El líder de Alianza Nacional, Jorge Larrañaga, visitó ayer el Comcar, el centro de reclusión con mayor hacinamiento del país. El legislador quedó impresionado con lo que observó en más de dos horas de recorrida.
Junto al líder blanco recorrieron la cárcel el también senador Carlos Moreira y uno de los hijos de Larrañaga, de 19 años, estudiante de Economía. También estuvo el comisionado parlamentario para las cárceles, Adolfo Garcé, y el director de los centros de reclusión metropolitanos, Eduardo Pereira Cuadra.
A través de la mirilla de las celdas, los presos pidieron a los visitantes que hicieran "algo" por ellos, en particular por la situación de hacinamiento. Los jerarcas policiales explicaron al legislador que unos 3.200 presos conviven en un ámbito que está previsto para mucho menos cantidad.
Larrañaga dijo que "la situación es dramática", y que hay una zona que le llaman "el cantegril".
"Es un desastre, tiene problemas de saneamiento, las aguas servidas corren por los pasillos. Las celdas están comunicadas entre sí porque los presos hicieron agujeros en las paredes", afirmó.
A esto se suma la situación crítica para los policías que trabajan en el lugar.
"En el Comcar están presos los delincuentes y los policías que los custodian. Son apenas 50 policías por turno para custodiar a miles de presos", aseveró el senador Larrañaga.

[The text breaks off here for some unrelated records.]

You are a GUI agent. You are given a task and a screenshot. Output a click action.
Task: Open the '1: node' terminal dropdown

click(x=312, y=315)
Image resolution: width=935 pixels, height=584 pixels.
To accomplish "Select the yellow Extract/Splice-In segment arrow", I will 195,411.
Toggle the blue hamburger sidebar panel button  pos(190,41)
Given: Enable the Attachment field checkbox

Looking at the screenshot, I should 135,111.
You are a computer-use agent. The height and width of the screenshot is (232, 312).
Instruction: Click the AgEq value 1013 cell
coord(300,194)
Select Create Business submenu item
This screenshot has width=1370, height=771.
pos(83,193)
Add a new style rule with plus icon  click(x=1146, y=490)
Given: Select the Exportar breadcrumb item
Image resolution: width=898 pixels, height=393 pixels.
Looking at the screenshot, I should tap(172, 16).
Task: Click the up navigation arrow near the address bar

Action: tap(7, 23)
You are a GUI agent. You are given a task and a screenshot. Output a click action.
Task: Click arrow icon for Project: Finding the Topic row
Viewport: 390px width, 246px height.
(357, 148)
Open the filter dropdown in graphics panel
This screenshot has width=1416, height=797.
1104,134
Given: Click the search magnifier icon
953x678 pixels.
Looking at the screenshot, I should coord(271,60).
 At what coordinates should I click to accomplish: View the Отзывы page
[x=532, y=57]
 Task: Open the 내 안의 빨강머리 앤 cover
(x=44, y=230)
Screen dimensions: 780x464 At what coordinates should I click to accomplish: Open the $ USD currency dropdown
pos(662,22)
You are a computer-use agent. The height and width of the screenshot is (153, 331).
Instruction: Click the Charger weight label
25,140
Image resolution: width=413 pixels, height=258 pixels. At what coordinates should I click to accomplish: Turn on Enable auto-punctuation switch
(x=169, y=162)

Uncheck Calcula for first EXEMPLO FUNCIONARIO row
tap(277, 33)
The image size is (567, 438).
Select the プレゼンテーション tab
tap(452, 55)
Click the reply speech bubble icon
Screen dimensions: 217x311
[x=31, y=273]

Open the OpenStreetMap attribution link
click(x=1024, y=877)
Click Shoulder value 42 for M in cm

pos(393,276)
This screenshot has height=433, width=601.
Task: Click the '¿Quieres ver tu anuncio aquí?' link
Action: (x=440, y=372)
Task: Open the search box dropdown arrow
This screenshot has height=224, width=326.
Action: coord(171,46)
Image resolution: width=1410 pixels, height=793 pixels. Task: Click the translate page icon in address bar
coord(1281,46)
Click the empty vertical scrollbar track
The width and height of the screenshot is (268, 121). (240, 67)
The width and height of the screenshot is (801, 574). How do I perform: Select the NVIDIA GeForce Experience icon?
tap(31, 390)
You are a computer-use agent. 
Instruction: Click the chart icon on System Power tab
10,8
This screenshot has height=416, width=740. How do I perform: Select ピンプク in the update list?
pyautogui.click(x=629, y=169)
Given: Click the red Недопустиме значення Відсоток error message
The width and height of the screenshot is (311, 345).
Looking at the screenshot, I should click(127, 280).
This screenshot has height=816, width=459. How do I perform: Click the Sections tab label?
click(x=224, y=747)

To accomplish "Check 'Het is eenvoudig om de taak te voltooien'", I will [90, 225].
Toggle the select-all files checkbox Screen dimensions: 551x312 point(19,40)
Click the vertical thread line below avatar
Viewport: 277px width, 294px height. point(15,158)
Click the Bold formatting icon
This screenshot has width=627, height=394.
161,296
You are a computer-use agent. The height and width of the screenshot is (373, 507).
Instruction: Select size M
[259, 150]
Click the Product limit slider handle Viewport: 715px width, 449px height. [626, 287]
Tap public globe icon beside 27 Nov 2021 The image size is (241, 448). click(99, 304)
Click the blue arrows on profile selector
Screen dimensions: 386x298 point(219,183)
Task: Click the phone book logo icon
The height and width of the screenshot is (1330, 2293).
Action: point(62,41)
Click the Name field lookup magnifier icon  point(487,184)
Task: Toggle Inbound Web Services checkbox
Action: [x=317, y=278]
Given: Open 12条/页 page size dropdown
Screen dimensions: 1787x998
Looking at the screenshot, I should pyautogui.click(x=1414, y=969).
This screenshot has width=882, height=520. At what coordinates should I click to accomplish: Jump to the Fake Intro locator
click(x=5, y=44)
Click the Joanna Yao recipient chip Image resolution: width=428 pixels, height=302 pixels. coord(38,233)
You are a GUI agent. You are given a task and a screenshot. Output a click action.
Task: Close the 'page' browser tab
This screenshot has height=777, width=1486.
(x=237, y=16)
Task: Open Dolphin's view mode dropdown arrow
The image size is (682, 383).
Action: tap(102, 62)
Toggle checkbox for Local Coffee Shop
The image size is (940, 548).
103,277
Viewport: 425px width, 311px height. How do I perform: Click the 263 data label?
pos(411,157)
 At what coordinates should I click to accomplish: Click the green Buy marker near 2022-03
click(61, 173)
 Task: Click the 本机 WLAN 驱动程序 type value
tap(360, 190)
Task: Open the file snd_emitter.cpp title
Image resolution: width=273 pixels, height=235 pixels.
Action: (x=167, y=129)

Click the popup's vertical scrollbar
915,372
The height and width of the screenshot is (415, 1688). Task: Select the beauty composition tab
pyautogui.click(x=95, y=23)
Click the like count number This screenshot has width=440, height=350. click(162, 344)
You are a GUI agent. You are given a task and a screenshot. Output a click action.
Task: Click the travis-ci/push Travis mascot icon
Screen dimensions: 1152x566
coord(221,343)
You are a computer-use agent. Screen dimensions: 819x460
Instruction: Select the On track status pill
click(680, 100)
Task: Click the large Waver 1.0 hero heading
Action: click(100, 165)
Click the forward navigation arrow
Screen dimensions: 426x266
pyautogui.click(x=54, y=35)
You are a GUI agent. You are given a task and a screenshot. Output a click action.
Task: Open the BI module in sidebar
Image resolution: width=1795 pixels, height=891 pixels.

Al salir del lugar el líder de Alianza se comunicó con el ministro del Interior, Eduardo Bonomi, quien le aseguró que tomará cartas en el asunto.
En ese sentido, Bonomi informó a Larrañaga que viene analizando junto al Ministerio de Trabajo una fórmula para mejorar el retiro de los policías que trabajan en las cárceles.
Se maneja que los guardias se jubilen antes del tiempo correspondiente. Se entiende que los policías cumplen tareas en condiciones "insalubres".